**What the exercise asks:**
Print word for word the part of the text on coordinate systems that starts with "The use of fractional" and goes on through "point \((0, 0, 0)\).".

**Selected excerpt:**
Understanding Coordinate Systems
In crystallography, cartesian coordinate systems (the ‘normal’ right-angled axes) are not often used. This is because the position of lattice points and symmetry elements are defined in terms of a fraction of the lattice vectors. For example, in orthorhombic space groups, the \(a\), \(b\) and \(c\) axes are different lengths. A two-fold rotation axis, in the standard setting of the lattice, might be present halfway along the \(a\) axis. Defining this position differently when your lattice vectors change size would be a tedious and unnecessary job. Instead, crystallographers use fractional coordinates. These are coordinates defined in terms of the lattice vectors. The image below shows the standard body-centred orthorhombic unit cell. Lattice points are observed at the positions \((0, 0, 0)\), \((0, 0, 1)\), \((0, 1, 0)\), \((1, 0, 0)\), \((0, 1, 1)\), \((1, 0, 1)\), \((1, 1, 0)\), \((1, 1, 1)\) and \((\frac{1}{2}, \frac{1}{2}, \frac{1}{2})\). If the \(c\) axis grows longer, the lattice points still remain at their position in fractional coordinates.

The use of fractional coordinates also makes the translational symmetry of the lattice neater, as coordinates never need be below 0 or above 1. The lattice points listed above can actually be reduced to just \((0, 0, 0)\) and \((\frac{1}{2}, \frac{1}{2}, \frac{1}{2})\). The point \((0, 0, 1)\) is identical to the point \((0, 0, 0)\).
When the unit cell axes are perpendicular, convert between fractional and cartesian coordinates as follows: $$ a = \frac{x}{|\mathbf{a}|}$$ $$ b = \frac{y}{|\mathbf{b}|}$$ $$ c = \frac{z}{|\mathbf{c}|}$$
This course will begin by dealing with the effect of symmetry elements on positions in orthorhombic unit cells represented in fractional coordinates. The teachings here can be simply applied to tetragonal and cubic space groups. Other coordinate systems (non-perpendicular axes) will be dealt with later once the basics are established in right-angled axes.

**Stored data:**
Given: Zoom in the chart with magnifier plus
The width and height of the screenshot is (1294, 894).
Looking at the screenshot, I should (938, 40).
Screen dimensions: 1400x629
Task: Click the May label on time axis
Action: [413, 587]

**Exercise output:**
The use of fractional coordinates also makes the translational symmetry of the lattice neater, as coordinates never need be below 0 or above 1. The lattice points listed above can actually be reduced to just \((0, 0, 0)\) and \((\frac{1}{2}, \frac{1}{2}, \frac{1}{2})\). The point \((0, 0, 1)\) is identical to the point \((0, 0, 0)\).